A large study co-authored by Yale SOM’s Jason Abaluck and Mushfiq Mobarak tested the effectiveness of a mask-promotion program in Bangladesh in increasing mask use and preventing symptomatic infections. The study found that masks significantly lower symptomatic infections, especially among older people and when surgical masks [instead of cloth] are used.

https://insights.som.yale.edu/insights/in-first-randomized-s...

It isn't a political issue to not do studies that require doing things that actively and intentionally put people at things we know are highly likely to put them at risk of physical harm. The world decided this was unethical long before the current political climate.
It is unethical. All your accusations of narrow-mindedness, but you can't see the obvious, glaring ethical problems with such a trial.

Not the least because it would be completely infeasible. You may pretend that we can "simply" do a "controlled experiment" but you ignore how impossible it is to tell any sizeable group of people to behave in a certain way and report honestly about it.

"Randomised control trials" are the platonic ideal but in the real world, you can't endanger people for your curiosity, and you will have greatest problems to actually enforce your test protocol. It's more than "tricky". Unless you have access to some spherical people in a vacuum.

You actually want to be exposed to the virus (after vaccination) during the summer and if possible as often as possible after a successful exposure. It's the only way forward. You can't lock it out forever, and you need to play catch up with it as it evolves or by the time you get it your immune system won't know what to do with it
Forever? Why would we need to do it forever when we don't do it for any other virus?
Probably because we should have been, and now some of us have learned. It’s been a pleasure going two years without any upper respiratory illnesses for me. I look forward to being steadfast in that since it’s really not that hard to wear a mask, and it’s not hurting anyone else when I do so.
It's nice not to have upper respiratory illnesses, but I'm not going to be wearing masks forever because of that, especially since it's not clear cut that not ever getting illnesses is a good idea. (Especially since you're bound to get infected at some point. Might as well exercise the immune system a bit.)

Now, I look forward to it being more socially acceptable to wear masks when you have an infection.

What happens when you eventually do catch an upper respiratory disease, and your immune system is no longer used to the challenges it presents?
Are you suggesting that one’s immune system becomes stronger after year over year infection?
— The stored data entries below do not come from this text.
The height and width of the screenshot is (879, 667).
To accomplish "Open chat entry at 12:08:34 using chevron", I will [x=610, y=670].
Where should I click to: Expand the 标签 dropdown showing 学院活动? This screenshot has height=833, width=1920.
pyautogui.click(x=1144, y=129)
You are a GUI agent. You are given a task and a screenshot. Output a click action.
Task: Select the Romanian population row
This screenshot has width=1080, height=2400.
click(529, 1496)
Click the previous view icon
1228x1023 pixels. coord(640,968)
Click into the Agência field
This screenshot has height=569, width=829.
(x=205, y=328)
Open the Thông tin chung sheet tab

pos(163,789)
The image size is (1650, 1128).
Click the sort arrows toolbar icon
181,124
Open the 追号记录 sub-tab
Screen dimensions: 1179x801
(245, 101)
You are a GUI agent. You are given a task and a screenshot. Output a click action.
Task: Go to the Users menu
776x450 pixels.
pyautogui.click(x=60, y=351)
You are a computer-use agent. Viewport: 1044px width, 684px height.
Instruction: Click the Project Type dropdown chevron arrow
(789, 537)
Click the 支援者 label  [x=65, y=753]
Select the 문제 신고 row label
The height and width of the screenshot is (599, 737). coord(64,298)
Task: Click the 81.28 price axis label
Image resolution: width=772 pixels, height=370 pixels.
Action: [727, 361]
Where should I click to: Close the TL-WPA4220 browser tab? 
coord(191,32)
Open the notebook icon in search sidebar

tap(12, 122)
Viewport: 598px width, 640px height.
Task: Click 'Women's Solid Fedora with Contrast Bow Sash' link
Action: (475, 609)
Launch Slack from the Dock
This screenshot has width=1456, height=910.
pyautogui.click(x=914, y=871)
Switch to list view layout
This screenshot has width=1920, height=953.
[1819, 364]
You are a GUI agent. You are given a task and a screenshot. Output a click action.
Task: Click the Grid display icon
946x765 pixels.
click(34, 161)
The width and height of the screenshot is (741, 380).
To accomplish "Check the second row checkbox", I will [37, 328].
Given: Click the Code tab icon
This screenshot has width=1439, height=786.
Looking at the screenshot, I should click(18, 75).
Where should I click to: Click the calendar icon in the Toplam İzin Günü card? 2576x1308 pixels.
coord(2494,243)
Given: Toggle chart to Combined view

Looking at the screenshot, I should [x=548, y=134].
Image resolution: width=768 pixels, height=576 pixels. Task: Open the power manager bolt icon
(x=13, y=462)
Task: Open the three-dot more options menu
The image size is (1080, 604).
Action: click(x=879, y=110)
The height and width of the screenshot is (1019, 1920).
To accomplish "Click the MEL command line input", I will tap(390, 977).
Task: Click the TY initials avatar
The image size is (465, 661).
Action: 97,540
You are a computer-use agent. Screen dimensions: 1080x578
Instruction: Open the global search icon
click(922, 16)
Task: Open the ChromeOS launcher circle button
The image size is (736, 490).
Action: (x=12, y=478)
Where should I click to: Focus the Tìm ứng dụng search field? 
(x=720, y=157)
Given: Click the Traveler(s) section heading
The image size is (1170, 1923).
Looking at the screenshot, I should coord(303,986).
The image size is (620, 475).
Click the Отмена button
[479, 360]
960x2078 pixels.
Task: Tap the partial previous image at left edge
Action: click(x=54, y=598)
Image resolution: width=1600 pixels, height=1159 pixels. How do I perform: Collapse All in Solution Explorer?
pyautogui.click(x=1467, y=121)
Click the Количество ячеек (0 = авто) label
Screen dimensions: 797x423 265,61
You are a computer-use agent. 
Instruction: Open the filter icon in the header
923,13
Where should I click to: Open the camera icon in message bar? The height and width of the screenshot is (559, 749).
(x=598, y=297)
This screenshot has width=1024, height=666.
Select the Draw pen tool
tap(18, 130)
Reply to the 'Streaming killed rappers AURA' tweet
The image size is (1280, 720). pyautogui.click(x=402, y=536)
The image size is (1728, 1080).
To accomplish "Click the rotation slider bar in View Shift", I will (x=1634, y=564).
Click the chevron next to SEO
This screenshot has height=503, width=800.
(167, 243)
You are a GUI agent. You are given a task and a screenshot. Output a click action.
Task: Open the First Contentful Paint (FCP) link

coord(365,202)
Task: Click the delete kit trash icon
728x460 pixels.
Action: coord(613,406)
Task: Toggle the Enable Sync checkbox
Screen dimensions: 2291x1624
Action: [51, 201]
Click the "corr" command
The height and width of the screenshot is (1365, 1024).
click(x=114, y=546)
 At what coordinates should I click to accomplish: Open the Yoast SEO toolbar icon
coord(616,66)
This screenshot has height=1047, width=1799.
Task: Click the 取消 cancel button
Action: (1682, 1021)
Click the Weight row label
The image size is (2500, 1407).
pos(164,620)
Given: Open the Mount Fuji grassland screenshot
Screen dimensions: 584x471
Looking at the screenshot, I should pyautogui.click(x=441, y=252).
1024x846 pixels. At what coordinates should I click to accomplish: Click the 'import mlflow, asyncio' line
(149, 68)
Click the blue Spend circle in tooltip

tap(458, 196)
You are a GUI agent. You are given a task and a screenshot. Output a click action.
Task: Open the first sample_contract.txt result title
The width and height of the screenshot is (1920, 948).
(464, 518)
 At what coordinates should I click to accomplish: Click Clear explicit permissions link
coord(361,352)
If so, to what end? Every year? Even when I’m 80? When does my system break down. Isolation seems to solve all of these issues and I hate people so isolation is easy.
> Isolation seems to solve all of these issues and I hate people so isolation is easy.

Ah, so this is the real reason. That's fine, but it's also not really applicable to the wider population and hence isn't about what I originally asked -- which is why we would universally continuing wearing masks forever.

The answer is we wouldn't, because that makes no sense.

I take advantage of every medical technology available to me. Duh.
There is no end game to masking. It will be in perpetuity in some places.
I've never seen anyone in public with an N95 mask since the pandemic started but I've seen plenty of cloth masks, bandanas and those cheap hospital masks.
Interesting, in Germany, especially Bavaria, the restrictions have switched to require FFP2 (equivalent to N95 afaik) since quite a while.
America loves its theater. We have a whole department of government dedicated to security theater, the TSA
How can you not have seen any? I see the KN95 type masks all over the place in public and it’s the only kind I use any more, even for my kids.

I live in Virginia, FWIW.

I don't disagree with you on the effectiveness of masks but tuberculosis bacterial cells are far larger than coronavirons.
Coronavirus itself isn't airborne, it travels in aerosolized water droplets, which are significantly larger than coronavirus itself.
But which are in the airbourne size range.